It is 14 years since I last attended a performance at the Gran Teatro de La Havana; it was showing its age then and the lighting was rather dull. It has now been spectacularly transformed in a three year refurbishment that has opened up the foyer spaces with a new bar and space for art exhibitions and has restored both the inside and outside of the building, which is to Cubans is what the Royal Opera House is to Londoners. Most of all, it has integrated new lighting into the architecture, and in doing so has enhanced it, and given the stage top-quality lighting and technical facilities. Re-opened in January 2016, it also has the new name of Gran Teatro de la Habana <Alicia Alonso> in recognition of the achievements of the prima ballerina assoluta Alicia Alonso in raising Cuban ballet to a world class level.
For the last week, Havana has been hosting the 25th Festival International de Ballet de La Habana <Alicia Alonso> and the great lady, who is 95 years old and still active, has been at the performances.
The theatre claims to be the oldest in Latin America, with a history going back to the opening of the Teatro Tacón in 1827, hosting international artists such as Enrico Caruso and Sarah Bernhardt.
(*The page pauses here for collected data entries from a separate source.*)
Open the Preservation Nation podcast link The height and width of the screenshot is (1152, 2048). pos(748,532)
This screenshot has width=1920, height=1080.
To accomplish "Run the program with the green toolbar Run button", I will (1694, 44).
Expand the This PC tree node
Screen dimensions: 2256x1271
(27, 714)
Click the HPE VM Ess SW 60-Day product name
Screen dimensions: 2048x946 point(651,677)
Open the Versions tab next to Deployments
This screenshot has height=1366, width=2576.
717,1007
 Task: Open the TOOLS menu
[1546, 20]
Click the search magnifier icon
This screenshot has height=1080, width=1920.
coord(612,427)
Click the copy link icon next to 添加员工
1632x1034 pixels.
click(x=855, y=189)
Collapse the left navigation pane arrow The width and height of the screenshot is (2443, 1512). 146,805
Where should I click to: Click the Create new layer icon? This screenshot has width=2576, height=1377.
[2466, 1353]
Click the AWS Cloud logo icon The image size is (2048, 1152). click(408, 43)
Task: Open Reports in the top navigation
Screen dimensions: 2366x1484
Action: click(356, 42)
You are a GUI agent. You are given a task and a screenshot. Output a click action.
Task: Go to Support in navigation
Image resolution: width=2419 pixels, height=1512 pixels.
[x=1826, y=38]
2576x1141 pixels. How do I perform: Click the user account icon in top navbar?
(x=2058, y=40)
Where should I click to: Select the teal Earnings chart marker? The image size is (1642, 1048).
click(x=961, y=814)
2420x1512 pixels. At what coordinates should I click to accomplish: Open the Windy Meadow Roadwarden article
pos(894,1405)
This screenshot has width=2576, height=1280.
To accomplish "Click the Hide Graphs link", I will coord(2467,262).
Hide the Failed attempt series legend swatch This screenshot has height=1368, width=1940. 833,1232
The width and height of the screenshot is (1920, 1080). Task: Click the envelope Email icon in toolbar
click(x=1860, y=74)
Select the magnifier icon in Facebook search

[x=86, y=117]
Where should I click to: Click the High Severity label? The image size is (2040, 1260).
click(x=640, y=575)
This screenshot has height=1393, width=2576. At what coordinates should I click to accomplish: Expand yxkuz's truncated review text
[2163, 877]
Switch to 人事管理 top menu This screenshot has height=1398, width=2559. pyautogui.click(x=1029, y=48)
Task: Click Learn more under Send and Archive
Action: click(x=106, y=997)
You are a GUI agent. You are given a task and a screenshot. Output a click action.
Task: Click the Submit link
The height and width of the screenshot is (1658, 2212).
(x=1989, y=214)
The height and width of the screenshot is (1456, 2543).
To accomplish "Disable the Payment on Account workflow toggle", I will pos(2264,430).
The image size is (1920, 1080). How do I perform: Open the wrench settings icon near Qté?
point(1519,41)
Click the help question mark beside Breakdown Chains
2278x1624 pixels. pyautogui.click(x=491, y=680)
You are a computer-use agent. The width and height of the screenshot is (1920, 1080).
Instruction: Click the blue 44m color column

In the early 20th century, a new building – then named the Galician Centre of Havana – was constructed to designs of the architect Paul Belau and with an elaborate façade including sculptures by Giuseppe Moretti depicting benevolence, education, music and theatre. At its heart is the Garcia Lorca Auditorium which seats 1,500, in addition to other smaller spaces and rehearsal rooms. The Theatre is an outstanding venue which contrasts with the modernist Teatro National in the Plaza de la Revolucion which, although it has had new seating could do with some additional space for support facilities which clutter the outside of the building.
The transformation is part of a programme of regeneration in Havana, including the recent refurbishment of the Teatro Marti and the ongoing refurbishment of the old Capitol Building, into which the Parliament will move, in addition to new hotel developments. A great deal remains to be done, and the Gran Teatro de La Habana <Alicia Alonso> sets a high standard for the future.